Copy the material below verbatim, from the line containing "Viewport: 1456px width, 829px" through the line containing "The image size is (961, 523). (x=884, y=327)", both included.
━━━━━━━━━━
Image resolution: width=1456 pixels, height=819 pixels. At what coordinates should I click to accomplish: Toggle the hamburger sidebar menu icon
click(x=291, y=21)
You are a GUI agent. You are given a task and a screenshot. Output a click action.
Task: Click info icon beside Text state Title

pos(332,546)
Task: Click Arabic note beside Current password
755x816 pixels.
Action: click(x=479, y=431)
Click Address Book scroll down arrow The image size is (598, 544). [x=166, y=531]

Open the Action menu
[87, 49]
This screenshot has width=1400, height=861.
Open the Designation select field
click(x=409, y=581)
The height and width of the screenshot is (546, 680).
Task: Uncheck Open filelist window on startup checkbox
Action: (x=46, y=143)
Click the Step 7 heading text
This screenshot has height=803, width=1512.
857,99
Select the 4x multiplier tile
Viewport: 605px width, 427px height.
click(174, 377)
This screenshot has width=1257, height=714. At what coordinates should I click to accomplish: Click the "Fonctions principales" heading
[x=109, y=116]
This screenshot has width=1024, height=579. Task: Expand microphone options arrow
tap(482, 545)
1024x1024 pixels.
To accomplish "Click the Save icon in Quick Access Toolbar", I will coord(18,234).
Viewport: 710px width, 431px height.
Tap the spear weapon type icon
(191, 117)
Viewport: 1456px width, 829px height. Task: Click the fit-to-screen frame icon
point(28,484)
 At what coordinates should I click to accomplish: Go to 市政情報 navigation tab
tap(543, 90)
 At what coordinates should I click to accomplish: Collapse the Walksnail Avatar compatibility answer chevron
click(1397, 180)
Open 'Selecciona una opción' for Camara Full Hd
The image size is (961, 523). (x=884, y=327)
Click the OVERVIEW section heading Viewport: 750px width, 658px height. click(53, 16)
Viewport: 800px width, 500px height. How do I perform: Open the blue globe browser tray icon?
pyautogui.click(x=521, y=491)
━━━━━━━━━━
**RESPONSE TO THE TASK:**
Viewport: 1456px width, 829px height. Task: Click the fit-to-screen frame icon
point(28,484)
 At what coordinates should I click to accomplish: Go to 市政情報 navigation tab
tap(543, 90)
 At what coordinates should I click to accomplish: Collapse the Walksnail Avatar compatibility answer chevron
click(1397, 180)
Open 'Selecciona una opción' for Camara Full Hd
The image size is (961, 523). (x=884, y=327)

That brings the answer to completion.